#### SOURCE ####

Print

Print


This was exactly the case why I originally had introduced the force option ;-)

-- Fons


abh wrote:
> Hi Fabrizio,
> 
> Yes, I think you should not use the flag (of course you should provide 
> for an option to turn it on). I understand the problem Alvise had. His 
> client crashed and never closed the connection. So, the server thought 
> the file was still opened for write and refused to let him rewrite it. 
> It is also possible for this to happen if you close a connection and 
> immediately try to open a new one. I think having the open to force the 
> copy is probably sufficiemt.
> 
> Andy
> 
> ----- Original Message ----- From: "Fabrizio Furano" 
> <[log in to unmask]>
> To: "Wilko Kroeger" <[log in to unmask]>
> Cc: "Peter Elmer" <[log in to unmask]>; <[log in to unmask]>; 
> "Andrew Hanushevsky" <[log in to unmask]>
> Sent: Monday, March 07, 2005 2:20 AM
> Subject: Re: crashes in xrdcp
> 
> 
>> Hi,
>>
>>  about the kxr_force, I remember that I put it into the flags to 
>> override some situation in which a write retry could not succeed 
>> because the former server had not already understood that the previous 
>> connection was down. That was part of a bunch of little problems 
>> spotted by Alvise in his tests.

####

#### DIRECTIVE 1:
From the xrdcp thread, extract the passage between "This was exactly" and "him rewrite it.", inclusive.
#### DIRECTIVE 2:
Name every person whose full name appears in the From, To, or Cc header lines of the message quoted in the xrdcp thread.

#### SOURCE EXCERPT ####

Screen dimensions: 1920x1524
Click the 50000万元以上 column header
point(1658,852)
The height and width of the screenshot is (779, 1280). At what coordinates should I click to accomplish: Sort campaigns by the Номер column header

####

#### CORRECT RESULT 1:
This was exactly the case why I originally had introduced the force option ;-)

-- Fons


abh wrote:
> Hi Fabrizio,
> 
> Yes, I think you should not use the flag (of course you should provide 
> for an option to turn it on). I understand the problem Alvise had. His 
> client crashed and never closed the connection. So, the server thought 
> the file was still opened for write and refused to let him rewrite it.

#### CORRECT RESULT 2:
Fabrizio Furano
Wilko Kroeger
Peter Elmer
Andrew Hanushevsky